Al equipo blanquiazul le sigue faltando gol -lleva diecinueve, los mismos que el Málaga, que está en puestos de descenso- pero suple esa carencia mostrando una gran solidez defensiva que le sirve para puntuar. Es lo que ha hecho en las últimas tres jornadas, en las que sólo recibió un tanto en Almería (1-1). Después, ni Valencia ni Zaragoza han sido capaces de perforar la meta de Daniel Aranzubia. De momento, esa firmeza atrás es lo que le está permitiendo al Deportivo mantenerse en los puestos europeos cuando sólo faltan tres jornadas para acabar la primera vuelta.

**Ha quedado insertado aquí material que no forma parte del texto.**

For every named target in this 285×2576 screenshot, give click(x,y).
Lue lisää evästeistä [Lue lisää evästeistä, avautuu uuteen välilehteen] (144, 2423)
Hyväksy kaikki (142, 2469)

Lo malo es que esa escasa pegada del conjunto blanquiazul es lo que está permitiendo que el Mallorca se distancie o que el Getafe recorte su desventaja. Ningún futbolista de la plantilla ha marcado más de dos goles, lo que evidencia los problemas que está teniendo el Dépor para ver puerta. Ayer, en La Romareda, las mejores ocasiones fueron de un central, Alberto Lopo, de un lateral, Filipe Luis, y de un centrocampista, Andrés Guardado. El delantero titular, Adrián López, ni siquiera disparó a puerta durante el tiempo que estuvo en el campo. Tampoco lo hizo Valerón, su acompañante en ataque.